Multifaith Housing Initiative (MHI) is a charitable organization based in Ottawa, Canada. MHI's mission is to provide and promote affordable housing, to encourage harmonious relations amongst tenants of diverse backgrounds, and to mobilize the resources of faith communities and others for these purposes. This membership-based organization represents a working model of interfaith peace and collaboration at the local level in the effort to fight homelessness. MHI's goal is to provide secure and affordable housing because through this individuals as well as the community benefit from improved health outcomes, educational achievement, social inclusion, and economic opportunities.

== Organization ==
MHI is a grassroots coalition of many different faith communities. Suzanne Le has been the Executive Director since January 2013 when she took over from Sue Evans who served as Executive Director from 2008 to December 2012. The organization is composed of the Board of Directors, the executive committee, 8 working committees, the tenants, and over 100 volunteers. External to the organization are the member faith communities (who pay a membership and hold voting rights) and religious patrons and donors. In 2016 the membership consisted of over 75 individual congregations from nearly every faith in the Ottawa region.

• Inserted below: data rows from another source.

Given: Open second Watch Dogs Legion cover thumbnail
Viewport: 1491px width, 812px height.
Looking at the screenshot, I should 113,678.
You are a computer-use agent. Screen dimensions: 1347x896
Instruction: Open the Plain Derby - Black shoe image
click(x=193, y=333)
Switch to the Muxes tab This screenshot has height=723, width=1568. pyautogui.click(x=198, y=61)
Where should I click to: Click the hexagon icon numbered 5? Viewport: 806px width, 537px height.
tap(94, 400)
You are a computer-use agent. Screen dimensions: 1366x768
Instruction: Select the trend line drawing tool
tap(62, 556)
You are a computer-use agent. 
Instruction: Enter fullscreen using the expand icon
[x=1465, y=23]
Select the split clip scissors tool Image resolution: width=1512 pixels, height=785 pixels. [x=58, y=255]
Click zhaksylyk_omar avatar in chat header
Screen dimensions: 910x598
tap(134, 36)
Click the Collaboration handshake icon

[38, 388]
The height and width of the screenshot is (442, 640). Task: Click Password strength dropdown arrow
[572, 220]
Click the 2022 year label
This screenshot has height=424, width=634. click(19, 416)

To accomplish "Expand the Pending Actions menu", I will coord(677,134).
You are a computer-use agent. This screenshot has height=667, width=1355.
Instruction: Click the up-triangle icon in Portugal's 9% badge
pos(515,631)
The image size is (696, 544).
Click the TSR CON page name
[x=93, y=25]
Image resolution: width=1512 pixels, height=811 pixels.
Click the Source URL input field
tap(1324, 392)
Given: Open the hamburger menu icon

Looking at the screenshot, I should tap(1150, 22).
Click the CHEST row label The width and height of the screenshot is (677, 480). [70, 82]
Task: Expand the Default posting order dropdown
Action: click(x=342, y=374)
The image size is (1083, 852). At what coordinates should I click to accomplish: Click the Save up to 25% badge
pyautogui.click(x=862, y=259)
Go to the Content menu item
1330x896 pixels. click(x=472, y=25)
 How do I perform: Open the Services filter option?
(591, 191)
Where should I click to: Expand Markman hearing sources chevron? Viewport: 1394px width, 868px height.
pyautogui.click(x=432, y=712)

The idea for MHI was born in 2000 with the intention of supporting individual local congregations' efforts to develop their land for affordable housing in the Ottawa region. In 2004 it re-incorporated itself when the charity's purposes shifted from supporting churches and faith groups develop their land to receiving support from the churches and faith groups while MHI purchased and developed land. In 2005 it received its first interest-free loan and used it towards the purchase of a five-unit apartment building, its first property acquisition. By 2014 MHI had a total of three properties: 10 condominium units in Somerset Gardens and 27 units at Blake House in Vanier. That same year, MHI was awarded the 2014 Action Ottawa Affordable Housing Request for Proposal (RFP) that has given way to the construction of the Haven in Barrhaven.

The organization received the CMHC Housing Award in 2008. It has received financial support from the Canada – Ontario Affordable Housing Program. the Ontario government, the City of Ottawa, and from the federal Investment Affordable Housing Program.

== Housing ==
Currently MHI owns and operates 179 rental units at 5 locations: 26 units at Blake House, 10 units at Somerset Gardens, 5 units at Kent House, and 98 units at the Haven, as well as 40 units at Veterans' House: the Andy Carswell Building for veterans who were formerly homeless/at risk of homelessness.

=== The Haven ===
In 2014 the City of Ottawa made reducing homelessness an urgent priority and has selected MHI as one of its key partners. The Haven will be a family-oriented mixed income 98-unit project consisting of townhouses and low-rise apartment buildings for rent in the Barrhaven community. Construction began in October 2015 and will be completed in Spring 2017. The units of varying size are expected to provide housing to roughly 300 people. This project has received support from donors including $200,000 from the Ottawa branch of the King's Daughters and Sons and $200,000 from an anonymous donor through the Community Foundation. The 75 member churches have, as of October 2016, cumulatively raised over $500,000.

=== Veterans' House: the Andy Carswell Building ===
Veterans' House is a “Housing First” supportive housing model, the first for MHI. It helps veterans in need to gain stable housing and offer support to recover from health, mental health, or addiction-related issues. In addition to improving veterans' quality of life, family members who are unable to provide care will know their loved ones are living in a supportive and affordable environment rather than living on the streets. The house is located at the old Rockcliffe Airbase and will provide 40 single units to Canadian veterans in need. The project began the design phase in 2014 and opened in early 2021. MHI’s partners for this project include True Patriot Love, Ottawa Salus, Soldiers Helping Soldiers, Canadian Forces Morale and Welfare Services, Centretown Affordable Housing Development Corporation, the Royal Canadian Legion, and Support Our Troops.

== Events ==
Since 2007 MHI has held an annual fundraising "Tulipathon" walkathon event in May. The event consists of a walk from Dow's Lake to Bank Street and a family-friendly celebration at Commissioners Park. There is a banner competition between the congregations, for which the Mayor Jim Watson has been the judge in previous years.

The National Housing Day event is held annually in November and is open to the public. The event includes an interfaith celebration and a reception to raise awareness and funds for ongoing housing projects.